Will We Worship or Curse?

[I]t is not surprising that when Christ came into the world, all nature bowed to his authority. He commanded the wind and it obeyed. And when the disciples saw it they wondered. And then worshiped. “And a great windstorm arose, and the waves were breaking into the boat. . . . And [Jesus] awoke and rebuked the wind and said to the sea, ‘Peace! Be still!’ And the wind ceased, and there was a great calm. . . . [The disciples] were filled with great fear and said to one another, ‘Who then is this, that even wind and sea obey him?’” (Mark 4:37-41).

Water obeyed Jesus in more ways than one. When he commanded, it became “solid” under his feet, and he walked on it. When the disciples saw this they “worshiped him, saying, ‘Truly you are the Son of God’” (Matthew 14:33). Another time, he commanded water, and it became wine at the wedding of Cana. In response, John says, he “manifested his glory. And his disciples believed in him” (John 2:11). Wind and water do whatever the Lord Jesus tells them to do. Be still. Bear weight. Become wine. Natural laws were made by Christ and alter at his bidding.

The composition of all things was not only created by Christ (John 1:3; Colossians 1:16; Hebrews 1:2), but is also held in being moment by moment throughout the whole universe by his will. “He . . . upholds the universe by the word of his power” (Hebrews 1:3). “In him all things hold together” (Colossians 1:17). Jesus Christ defines reality in the beginning and gives it form every second.

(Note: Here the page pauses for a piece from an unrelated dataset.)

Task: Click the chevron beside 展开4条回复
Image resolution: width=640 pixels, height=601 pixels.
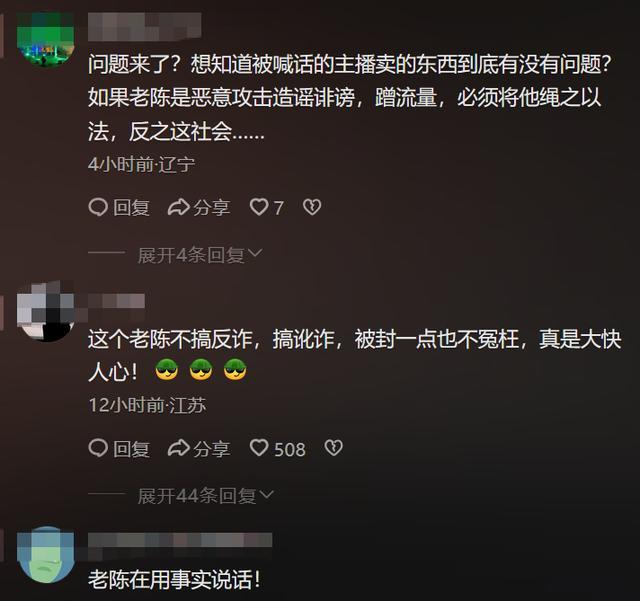Action: point(255,254)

Fatalities, fevers, fish, food, fig trees. Anywhere you turn, Christ is the absolute master over all material substance…

Now we have a choice. Worship or curse. . . . Will we worship or will we curse the One who rules the world? Shall sinners dictate who should live and who should die? Or shall we say with Hannah, “The LORD kills and brings to life; he brings down to Sheol [the grave] and raises up” (1 Samuel 2:6)? And shall we, with ashes on our heads, worship with Job, “Blessed be the name of the LORD” (Job 1:21)? Will we learn from James that there is good purpose in it all: “You have heard of the steadfastness of Job, and you have seen the purpose of the Lord, how the Lord is com- passionate and merciful” (James 5:11)?